Australian Researchers Discover Gene for Common Form of Focal Epilepsy

Researchers from the Florey Neuroscience Institute in Melbourne, Victoria, Australia along with an international team of colleagues have published their discovery of the focal epilepsy gene in 31 March online issue of Nature Genetics¹.

 

The majority of epilepsies are focal in origin, with seizures emanating from one brain region. Although focal epilepsies often arise from structural brain lesions, many affected individuals have normal brain imaging. The etiology is unknown in the majority of individuals, although genetic factors are increasingly recognized. Autosomal dominant familial focal epilepsy with variable foci (FFEVF) is notable because family members have seizures originating from different cortical regions.

 

Using exome sequencing, they detected mutations of the DEPDC5 gene in two affected families and subsequently identified mutations in five of six additional published large families with FFEVF. Study of families with focal epilepsy that were too small for conventional clinical diagnosis with FFEVF identified DEPDC5 mutations in approximately 12% of families (10/82). This high frequency establishes DEPDC5 mutations as a common cause of familial focal epilepsies.
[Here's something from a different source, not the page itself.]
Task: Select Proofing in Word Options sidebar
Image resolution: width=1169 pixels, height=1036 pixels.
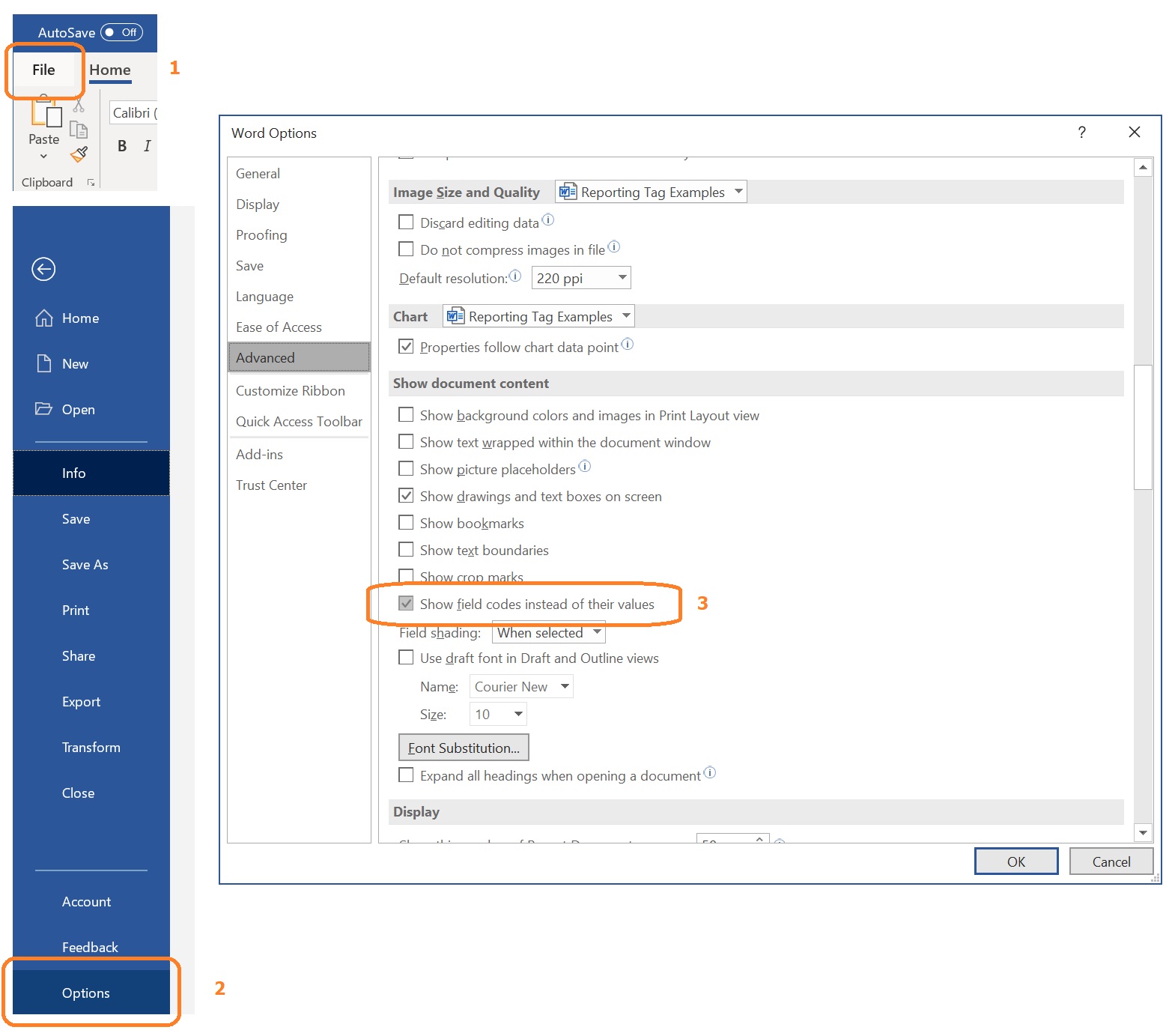Action: coord(261,235)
Shared homology with G protein signaling molecules and localization in human neurons suggest a role of DEPDC5 in neuronal signal transduction.

 

According to lead researcher, Professor Ingrid Scheffer at the Florey Neuroscience Institute in Melbourne, Victoria, Australia, this discovery is paradigm shifting, opening up new opportunities for diagnosing epilepsy.In the families studied, the researchers noted there were some individuals with intellectual disabilities, and some with autism spectrum disorders and psychiatric features.It is possible DEPDC5 may well play a role in these other disorders too, but it is too early to establish such a causal connection without more detailed study of patients with these conditions and similar gene mutations. This work was supported by the National Health and Medical Research Council of Australia.

 

Professor Ingrid Scheffer will be organizing a symposium on "Advances in Genetics on Focal Epilepsies" at the 13th International Child Neurology Congress to held at Iguazu Falls, Brasil May 4-9 2014.

 

 

1.Dibbens LM, de Vries B, Donatello S, Heron SE, Hodgson BL, Chintawar S, Crompton DE, Hughes JN, Bellows ST, Klein KM, Callenbach PM, Corbett MA, Gardner AE, Kivity S, Iona X, Regan BM, Weller CM, Crimmins D, O'Brien TJ, Guerrero-López R, Mulley JC, Dubeau F, Licchetta L, Bisulli F, Cossette P, Thomas PQ, Gecz J, Serratosa J, Brouwer OF, Andermann F, Andermann E, van den Maagdenberg AM, Pandolfo M, Berkovic SF, Scheffer IE. Mutations in DEPDC5 cause familial focal epilepsy with variable foci. Nat Genet. 2013 Mar 31. doi: 10.1038/ng.2599. [Epub ahead of print] PubMed PMID: 23542697.